Es cierto  :Smile: . Por eso yo optaría por crear un usuario nuevo para probar si con la configuración por defecto hay o no problemas, para así intentar acotar el problema.

 *Quote:*   

> Para 3 y 4 mira en bugs.kde.org .La verdad es que creo que KDE 3.5 es la version de KDE que ha salido con mas fallos tontos con diferencia. 

 

Qué cosas, eso mismo se decía de kde 3.4.0  :Smile:  Aunque ya sabéis que escritorio uso, yo creo que quizás sería conveniente esperar un poco a que salga el 3.5.1  :Smile:  Es sólo una sugerencia, claro...

 *Quote:*   

> por ejemplo Kate, ya estoy usando la version disponible en SVN de la rama 3.5.

 

Es buena señal que se den cuenta de los errores y los arreglen  :Smile: 

 *Quote:*   

> Si quieres restablecer la configuracion por defecto de todo Kwallet, supongo que eliminado el fichero ~/.kde3.5/share/config/kwalletrc bastará, pero nunca lo he hecho, así es que no estoy seguro. 

 

Con otras utilidades de kde haciendo eso bastaba, aunque puede que dependa de la aplicación  :Neutral: 

Saludos y suerte

PD: Es guapa esta cara  :Neutral:  no me había fijado en ella XD

----------

## Stolz

 *pacho2 wrote:*   

>  *Quote:*   por ejemplo Kate, ya estoy usando la versión disponible en SVN de la rama 3.5. 
> 
> Es buena señal que se den cuenta de los errores y los arreglen 

 

Ya quisiera yo.

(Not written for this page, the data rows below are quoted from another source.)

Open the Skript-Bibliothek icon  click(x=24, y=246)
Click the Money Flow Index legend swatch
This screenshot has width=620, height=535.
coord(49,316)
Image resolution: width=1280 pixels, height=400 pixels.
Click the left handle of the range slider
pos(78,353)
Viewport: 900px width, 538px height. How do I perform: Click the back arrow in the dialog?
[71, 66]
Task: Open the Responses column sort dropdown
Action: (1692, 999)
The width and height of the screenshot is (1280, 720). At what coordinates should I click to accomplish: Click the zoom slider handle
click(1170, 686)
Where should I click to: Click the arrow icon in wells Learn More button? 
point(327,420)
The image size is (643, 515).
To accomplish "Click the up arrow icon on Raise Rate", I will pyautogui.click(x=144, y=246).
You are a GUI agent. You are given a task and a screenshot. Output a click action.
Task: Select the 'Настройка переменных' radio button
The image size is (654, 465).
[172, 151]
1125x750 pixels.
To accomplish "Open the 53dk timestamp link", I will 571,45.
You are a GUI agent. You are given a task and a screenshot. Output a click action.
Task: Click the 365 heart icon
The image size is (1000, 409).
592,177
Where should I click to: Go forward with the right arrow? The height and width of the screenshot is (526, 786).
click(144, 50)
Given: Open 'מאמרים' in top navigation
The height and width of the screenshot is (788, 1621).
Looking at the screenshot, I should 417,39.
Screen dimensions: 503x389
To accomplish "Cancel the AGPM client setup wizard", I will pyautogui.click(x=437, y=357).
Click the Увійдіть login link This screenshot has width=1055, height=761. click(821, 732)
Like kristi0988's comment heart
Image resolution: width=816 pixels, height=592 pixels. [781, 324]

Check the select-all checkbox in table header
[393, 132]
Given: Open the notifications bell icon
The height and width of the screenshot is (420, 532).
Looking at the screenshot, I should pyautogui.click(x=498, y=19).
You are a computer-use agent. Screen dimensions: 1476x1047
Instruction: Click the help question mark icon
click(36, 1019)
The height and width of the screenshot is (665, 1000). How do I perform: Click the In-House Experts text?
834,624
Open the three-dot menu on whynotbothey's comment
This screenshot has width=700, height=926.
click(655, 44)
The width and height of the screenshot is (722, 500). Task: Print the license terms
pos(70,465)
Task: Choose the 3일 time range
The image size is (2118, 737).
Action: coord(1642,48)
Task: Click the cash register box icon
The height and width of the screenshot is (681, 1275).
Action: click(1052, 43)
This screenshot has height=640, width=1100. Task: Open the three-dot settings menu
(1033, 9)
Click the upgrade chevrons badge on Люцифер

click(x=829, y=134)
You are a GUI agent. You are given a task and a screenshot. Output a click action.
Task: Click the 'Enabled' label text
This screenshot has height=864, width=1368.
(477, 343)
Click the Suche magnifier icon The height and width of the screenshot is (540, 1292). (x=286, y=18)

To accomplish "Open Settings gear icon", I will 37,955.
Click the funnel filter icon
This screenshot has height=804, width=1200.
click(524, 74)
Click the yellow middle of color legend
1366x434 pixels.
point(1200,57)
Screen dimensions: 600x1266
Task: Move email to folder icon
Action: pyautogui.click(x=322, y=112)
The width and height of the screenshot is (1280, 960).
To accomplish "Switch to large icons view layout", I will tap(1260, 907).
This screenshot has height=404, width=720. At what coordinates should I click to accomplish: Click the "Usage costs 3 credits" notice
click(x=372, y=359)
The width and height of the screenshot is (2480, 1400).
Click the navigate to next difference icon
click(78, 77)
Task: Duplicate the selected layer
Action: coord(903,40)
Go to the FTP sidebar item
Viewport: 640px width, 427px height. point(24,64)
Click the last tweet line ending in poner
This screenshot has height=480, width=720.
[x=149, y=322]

He reportado unos 10 bugs solo de Kate en lo que va de mes. En muchos de ellos los desarrolladores no solo no se dieron cuenta de que existían (algo atendible) sino que a pesar de reportarlo decían que el bug no existía y me lo cerraban. Tuve que abrir un hilo en este mimo foro preguntando si alguien mas los tenia y en caso de tenerlos que por favor lo indicase en los reportes para que los reabrieran, y así fue. Como dato extremo, el bug relacionado con las sesiones de Kate me lo llegaron a cerrar hasta 4 veces diciendo que ya estaba solucionado cuando no era así. Si quieres ver mi odisea con los bugs, consulta la lista de correo de kate-devel y verás lo mucho que me he 'peleado'  :Crying or Very sad: 

Menos mal que por lo menos muchos ya están solucionados.

Saludozzzzzzzzz

----------

## pacho2

Vaya  :Sad: 

¿Estás seguro de que el problema es de kde o sólo sucede con el kde de gentoo?

Podrías probar a reportarlo en bugs.gentoo.org , lo mismo hasta encuentran la solución antes que los de kde...  :Wink: 

Saludos y suerte

----------

## Stolz

So errores en los programas, asi es que no tiene mucho que ver con gentoo, por eso siempre que reporto algo de KDE no realcionado con Gentoo en el Bugzilla de Gentoo, me remiten (con razón) al bugzilla de KDE. En algunos de los ordenadores de mi facultad (los pocos que tienen KDE 3.5) con Suse tambien pasa.

Saludozzzzzz

----------

## pacho2

Está bien saber que en SuSE también pasa...

Yo es que tenía la esperanza de que, si kde no le daba importancia, lo mismo alguna distro si se la diera y lo parchease para solucionar el fallo...

Saludos

----------